Task to carry out: The answer must repeat every record exactly, with all pictures omitted.

* * *

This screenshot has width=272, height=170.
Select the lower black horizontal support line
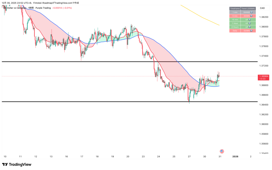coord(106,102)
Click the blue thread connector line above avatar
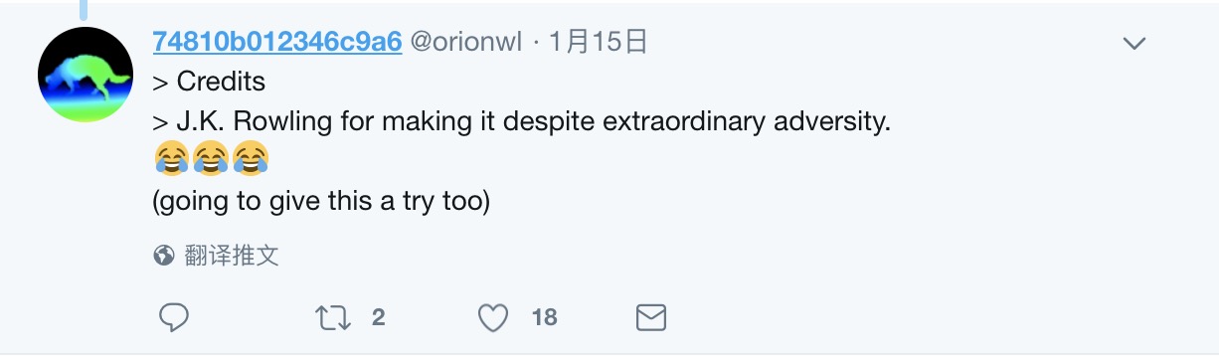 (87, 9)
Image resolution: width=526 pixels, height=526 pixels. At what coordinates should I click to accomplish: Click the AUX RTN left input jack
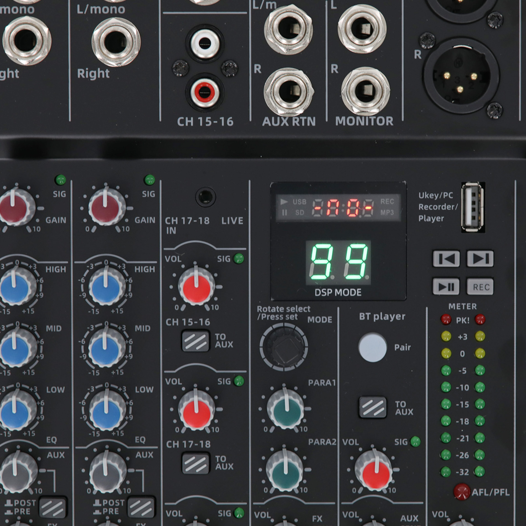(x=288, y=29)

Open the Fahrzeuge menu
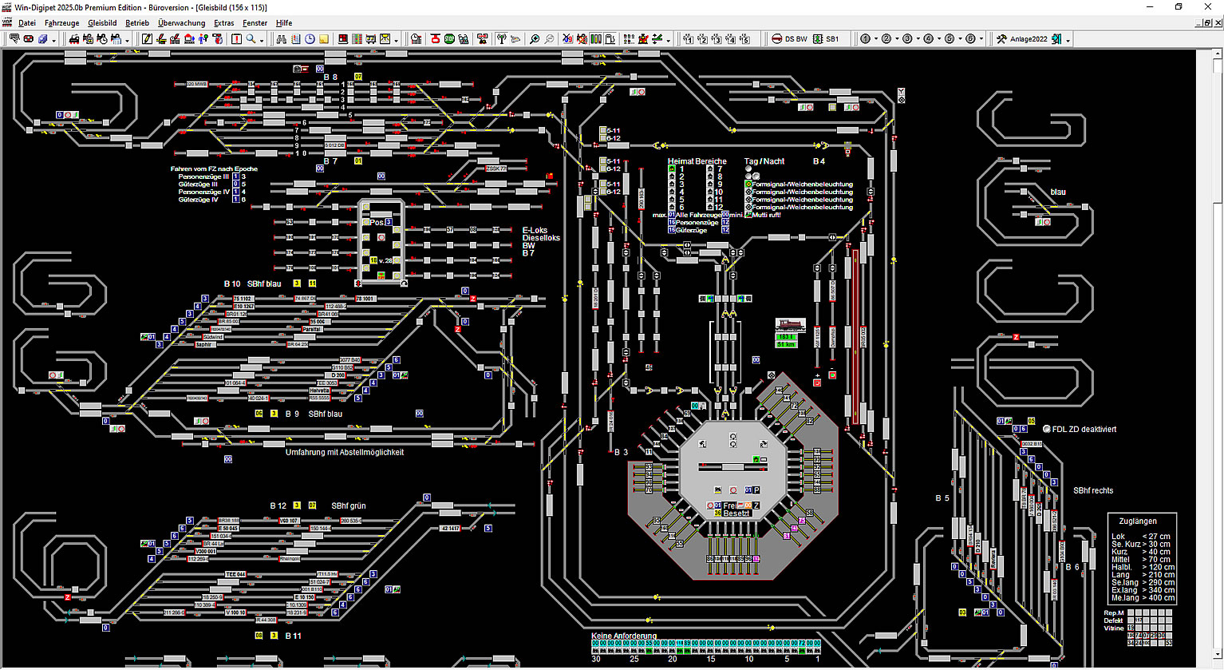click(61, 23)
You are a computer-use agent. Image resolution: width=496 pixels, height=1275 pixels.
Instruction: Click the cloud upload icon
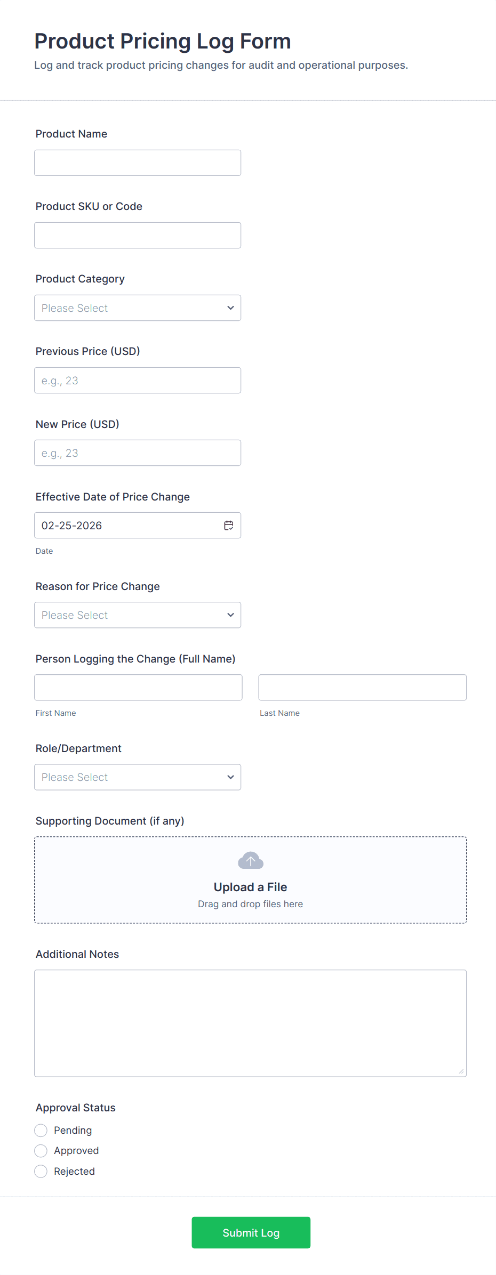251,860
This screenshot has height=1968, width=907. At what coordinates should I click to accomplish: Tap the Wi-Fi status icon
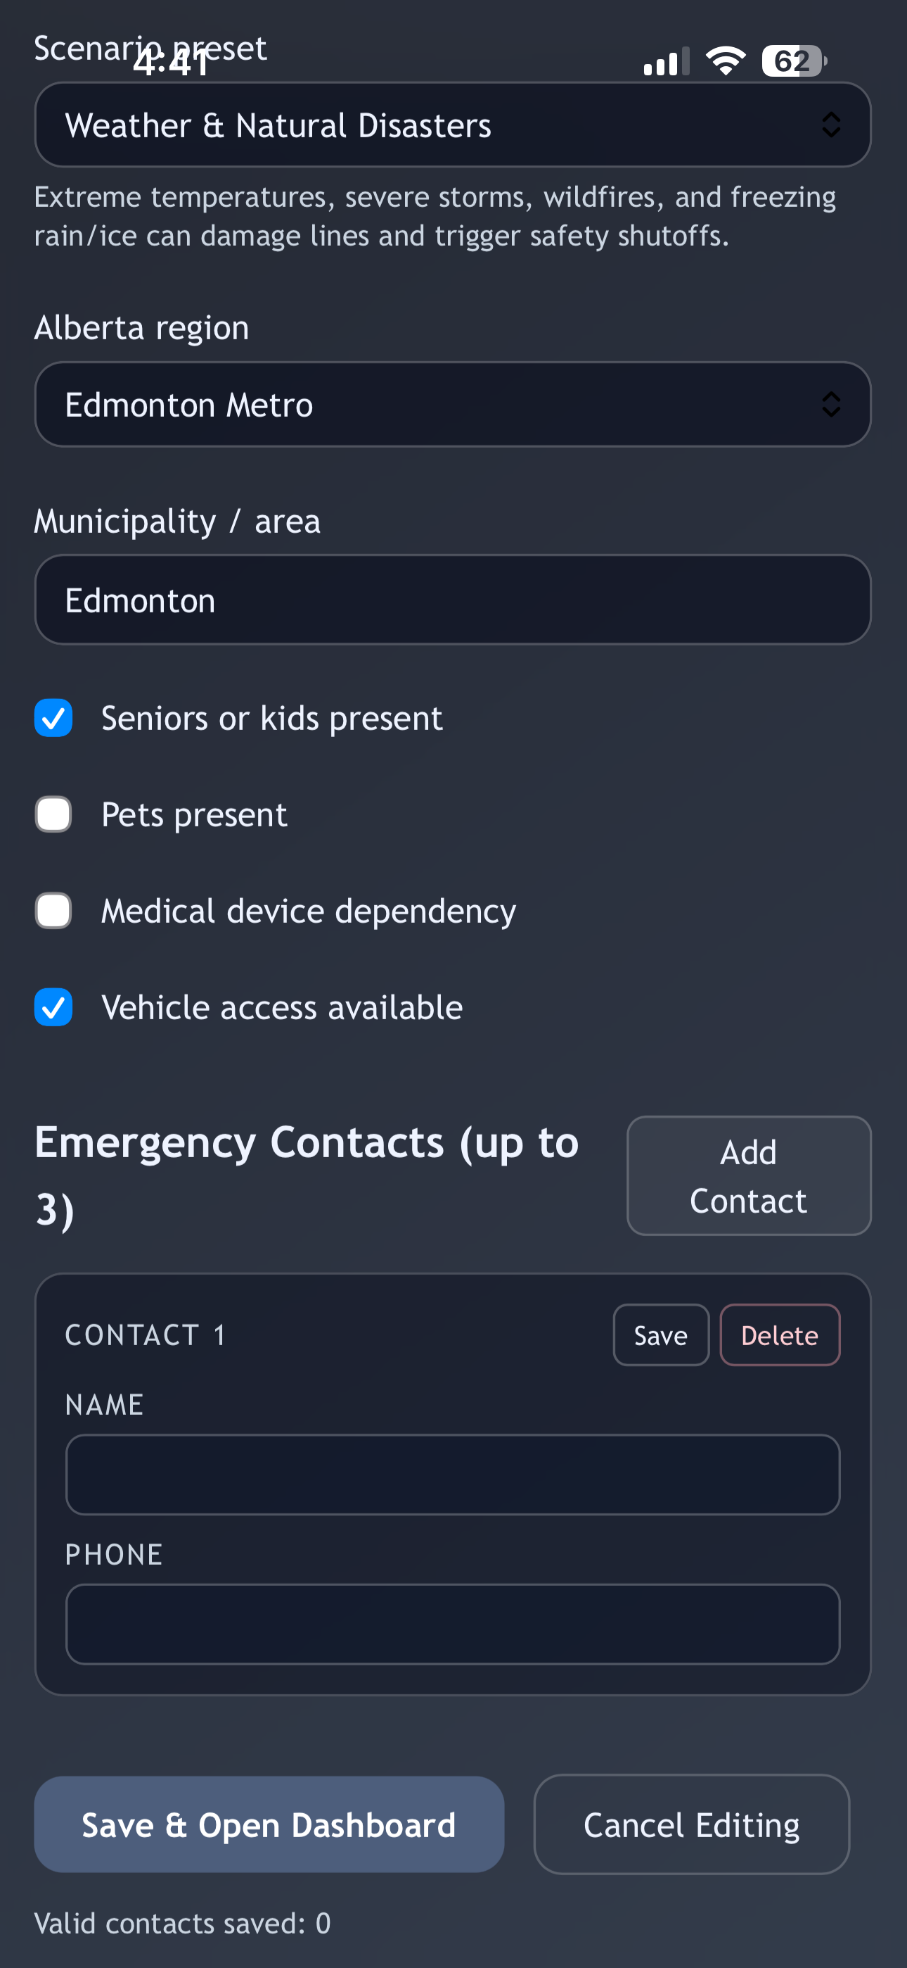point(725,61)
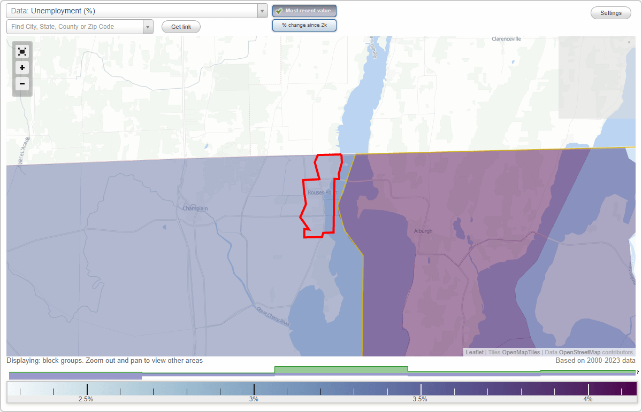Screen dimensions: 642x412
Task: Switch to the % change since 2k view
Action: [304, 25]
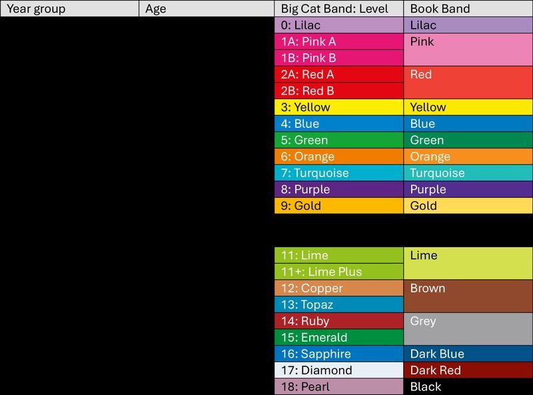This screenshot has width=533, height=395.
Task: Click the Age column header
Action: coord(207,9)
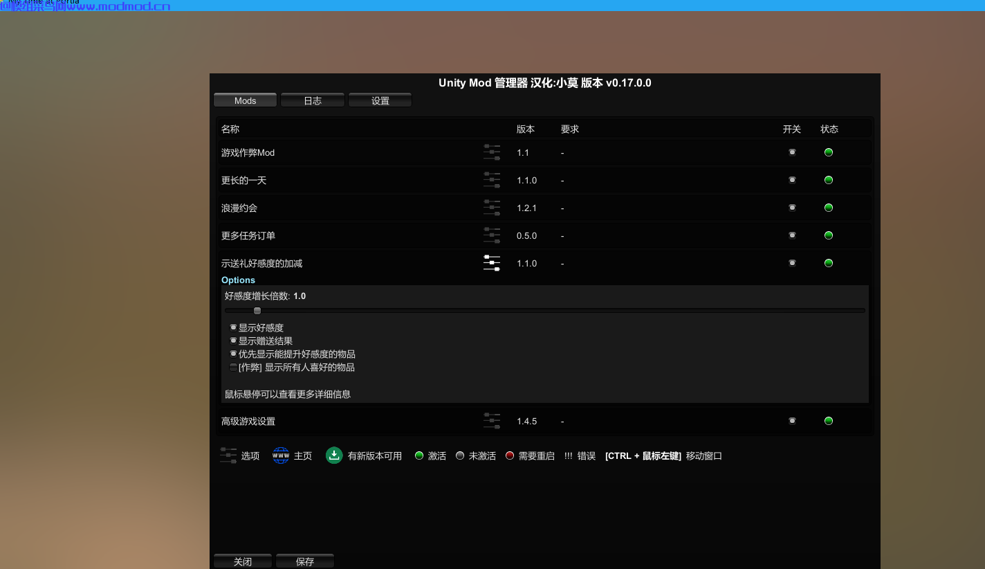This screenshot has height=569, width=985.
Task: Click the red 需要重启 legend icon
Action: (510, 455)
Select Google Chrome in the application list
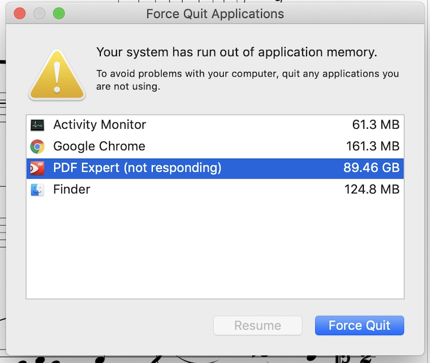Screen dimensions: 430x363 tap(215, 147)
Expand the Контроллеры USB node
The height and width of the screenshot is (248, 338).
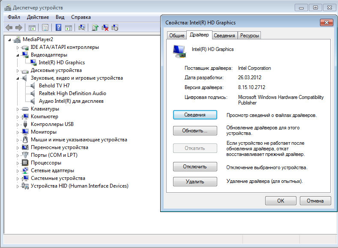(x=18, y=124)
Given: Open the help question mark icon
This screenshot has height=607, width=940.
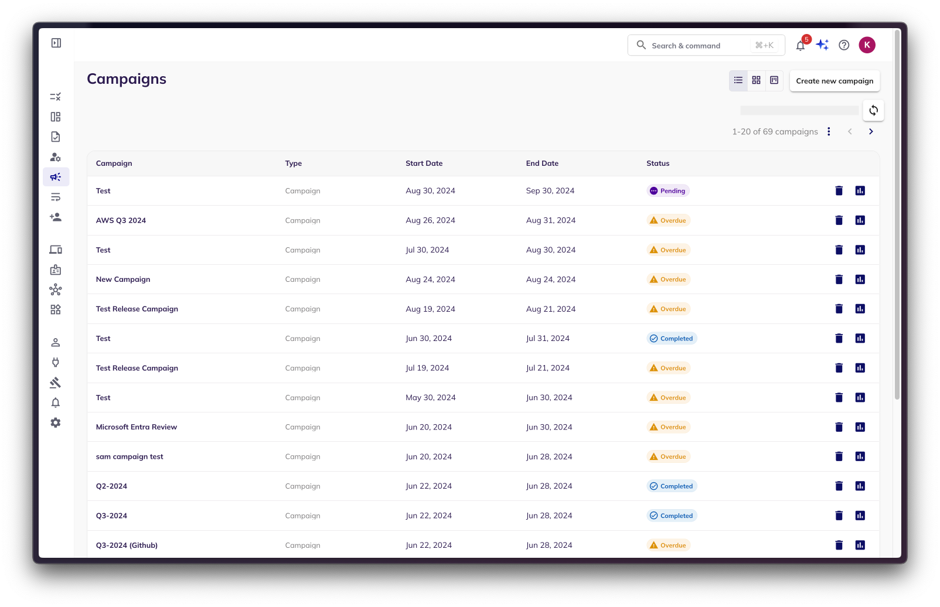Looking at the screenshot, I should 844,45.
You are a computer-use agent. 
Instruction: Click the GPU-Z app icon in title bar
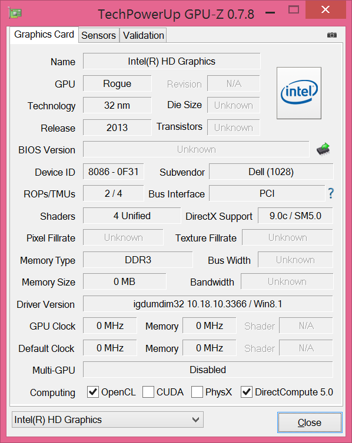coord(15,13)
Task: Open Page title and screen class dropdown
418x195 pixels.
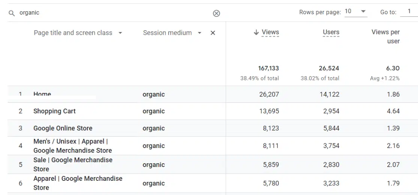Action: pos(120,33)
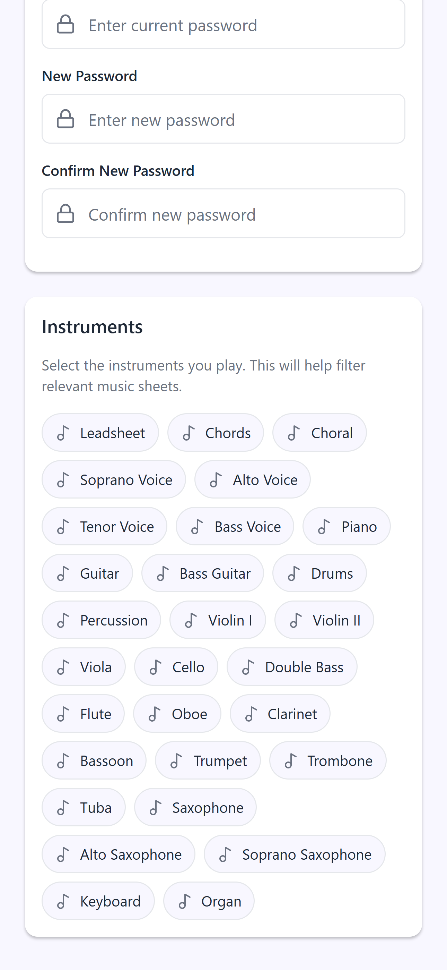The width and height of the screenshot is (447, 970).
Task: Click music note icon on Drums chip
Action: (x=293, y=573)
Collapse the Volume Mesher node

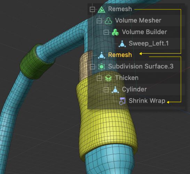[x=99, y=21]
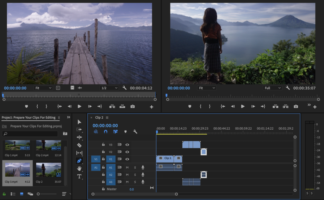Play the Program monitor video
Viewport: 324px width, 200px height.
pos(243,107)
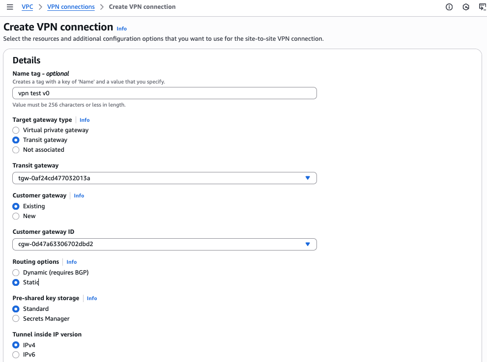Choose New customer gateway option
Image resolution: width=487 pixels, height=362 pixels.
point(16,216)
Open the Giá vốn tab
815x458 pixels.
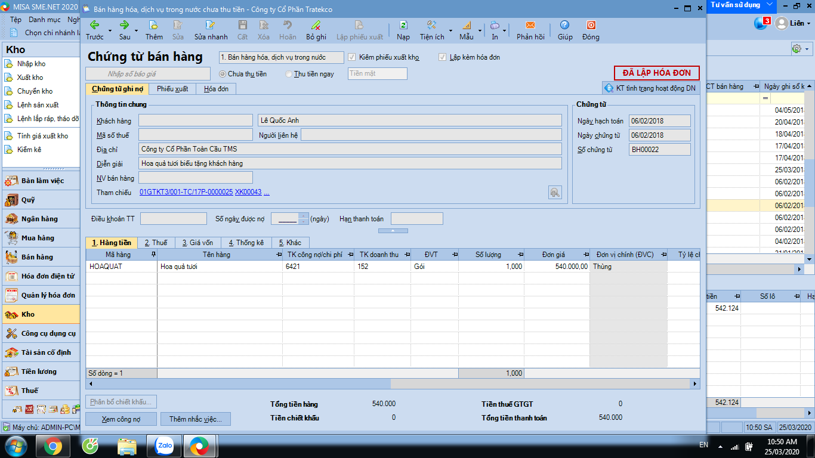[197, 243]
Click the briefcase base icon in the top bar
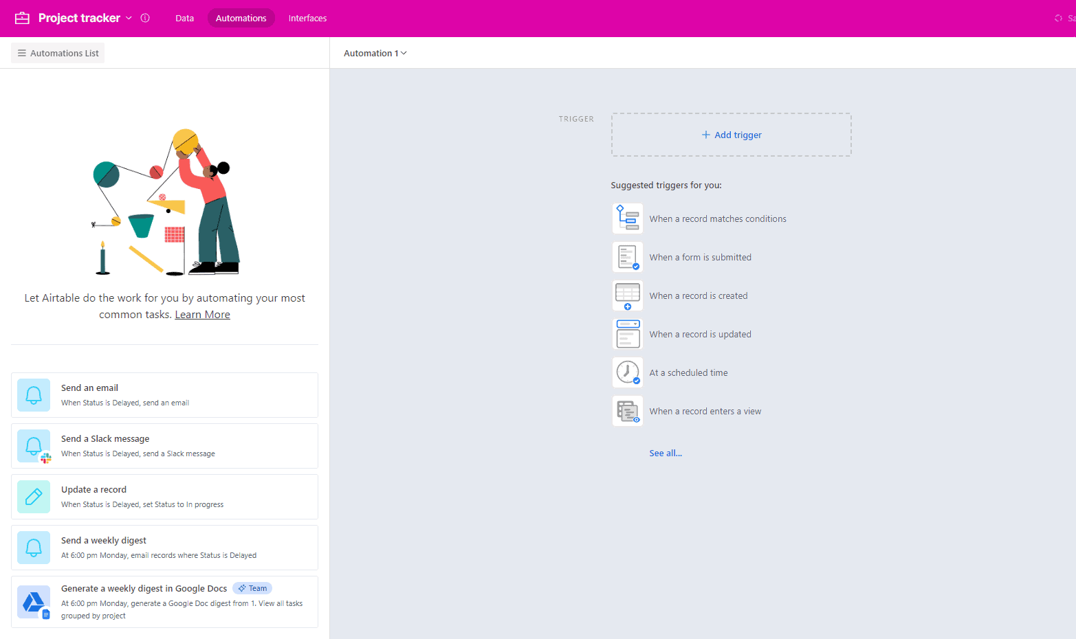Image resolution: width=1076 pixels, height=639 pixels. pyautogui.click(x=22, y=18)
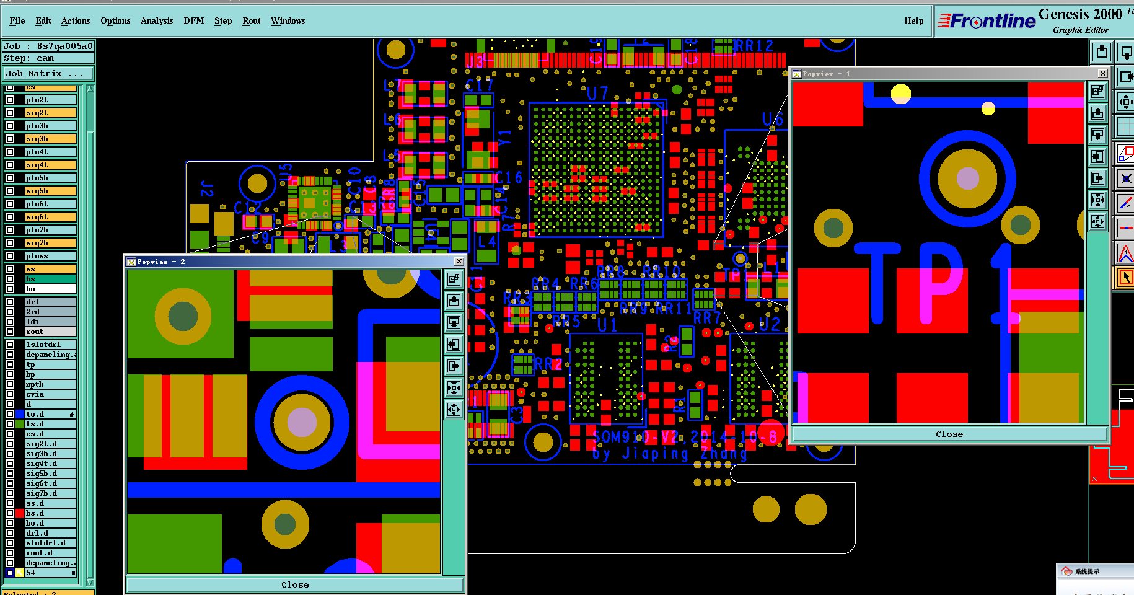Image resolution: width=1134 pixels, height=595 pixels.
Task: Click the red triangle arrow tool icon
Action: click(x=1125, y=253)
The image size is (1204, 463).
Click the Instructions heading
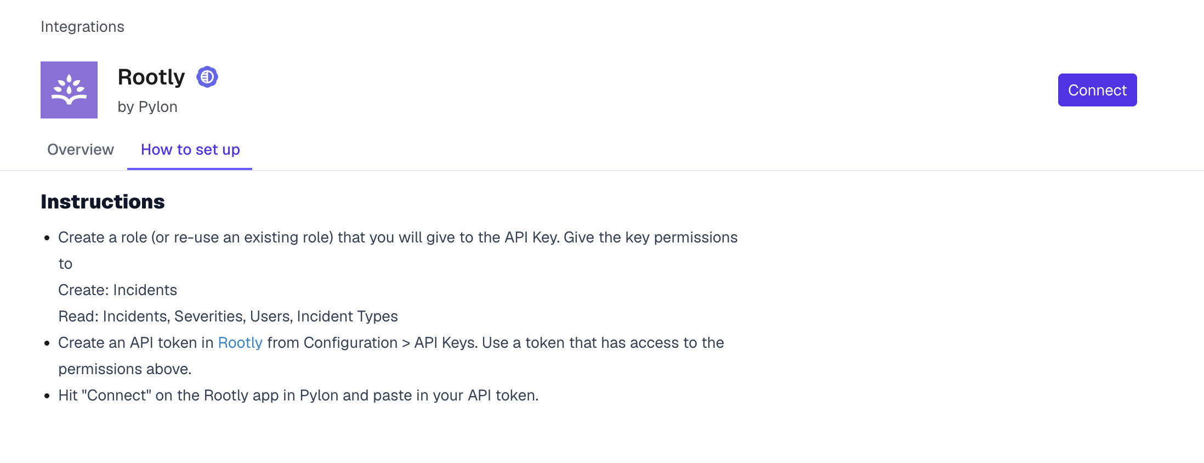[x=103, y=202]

* * *

Exercise result:
This screenshot has width=272, height=170.
Select the lower black horizontal support line
coord(106,102)
Click the blue thread connector line above avatar
 (87, 9)
Image resolution: width=526 pixels, height=526 pixels. At what coordinates should I click to accomplish: Click the AUX RTN left input jack
(x=288, y=29)

Open the Fahrzeuge menu
click(61, 23)
You are a computer-use agent. Image resolution: width=496 pixels, height=1275 pixels.
Instruction: Click the cloud upload icon
251,860
This screenshot has height=1968, width=907. At what coordinates should I click to accomplish: Tap the Wi-Fi status icon
point(725,61)
Screen dimensions: 642x412
Task: Switch to the % change since 2k view
Action: [304, 25]
This screenshot has width=533, height=395.
Task: Click the Age column header
Action: coord(207,9)
This screenshot has height=569, width=985.
Task: Click the red 需要重启 legend icon
Action: (510, 455)
Select Google Chrome in the application list
Screen dimensions: 430x363 tap(215, 147)
Expand the Контроллеры USB node
The height and width of the screenshot is (248, 338).
(x=18, y=124)
Given: Open the help question mark icon
This screenshot has height=607, width=940.
Looking at the screenshot, I should 844,45.
You are a computer-use agent. 
Instruction: Click the GPU-Z app icon in title bar
coord(15,13)
Task: Open Page title and screen class dropdown
418x195 pixels.
Action: pos(120,33)
The width and height of the screenshot is (447, 970).
Task: Click music note icon on Drums chip
Action: (x=293, y=573)
Collapse the Volume Mesher node

[x=99, y=21]
Play the Program monitor video
Viewport: 324px width, 200px height.
pos(243,107)
Choose New customer gateway option
Image resolution: width=487 pixels, height=362 pixels.
point(16,216)
Open the Giá vốn tab
815x458 pixels.
[197, 243]
Click the briefcase base icon in the top bar
Image resolution: width=1076 pixels, height=639 pixels. pyautogui.click(x=22, y=18)
Image resolution: width=1134 pixels, height=595 pixels.
Task: Click the red triangle arrow tool icon
Action: click(x=1125, y=253)
The image size is (1204, 463).
Click the Instructions heading
[x=103, y=202]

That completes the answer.